In Bangladesh, The Arbitration Act, 2001 is relevant both to domestic arbitration and enforcement of foreign arbitral awards. Where the seat of arbitration is in Bangladesh, the arbitral process is governed directly by the Arbitration Act, 2001. Where the arbitration is seated abroad, the Act remains important in Bangladesh particularly in relation to recognition, enforcement and court jurisdiction.

The commencement of arbitration in a cargo dispute begins with the service of a Notice of Arbitration by the claimant. The initial notice should clearly identify the alleged breach and the compensation or relief being claimed.

Once arbitration has commenced, the next step is the constitution of the arbitral tribunal. Depending on the terms of the arbitration clause, the tribunal may consist of a sole arbitrator or a panel of arbitrators.

Arbitral awards are final and binding on the parties and is not open to challenge on the merits merely because one side is dissatisfied with the decision. Judicial intervention is intentionally limited. Courts will usually interfere only on exceptional grounds such as lack of jurisdiction, procedural irregularity or conflict with public policy. This limited scope of challenge is crucial to the effectiveness of arbitration. It prevents the parties from re-litigating the dispute through endless appeal structures and preserves arbitration as a genuine alternative to prolonged court proceedings.

The cross-border enforceability of arbitral awards is one of the strongest reasons why arbitration is preferred in international shipping. Maritime trade almost always involves parties, cargo, ships, insurers and contractual documents spread across multiple jurisdictions. An arbitral award can generally be enforced internationally through established legal frameworks, making recovery prospects more accessible.

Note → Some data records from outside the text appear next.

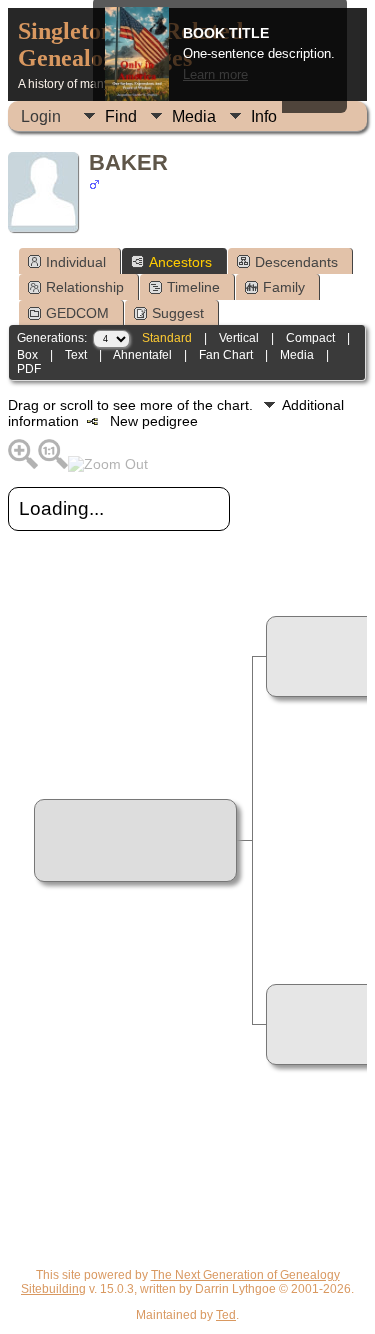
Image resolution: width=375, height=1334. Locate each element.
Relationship (85, 287)
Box (27, 355)
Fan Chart (226, 355)
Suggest (178, 313)
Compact (310, 338)
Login (41, 116)
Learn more (215, 75)
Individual (76, 262)
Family (284, 287)
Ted (226, 1315)
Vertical (239, 338)
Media (194, 116)
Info (264, 116)
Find (121, 116)
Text (76, 355)
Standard (167, 338)
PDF (29, 369)
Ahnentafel (142, 355)
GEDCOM (77, 313)
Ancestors (180, 262)
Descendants (296, 262)
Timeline (193, 287)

In the Bangladeshi context, this is particularly important because cargo disputes often involve foreign shipowners, overseas charterers, international trading companies, and foreign insurers.

Ultimately, a cargo damage dispute is not won by legal merits alone, it is won by documents, timing and strategy. A well-drafted arbitration clause, a properly documented claim and timely recourse to protective remedies may ultimately determine whether a damaged cargo becomes a manageable commercial loss or a prolonged and costly legal battle.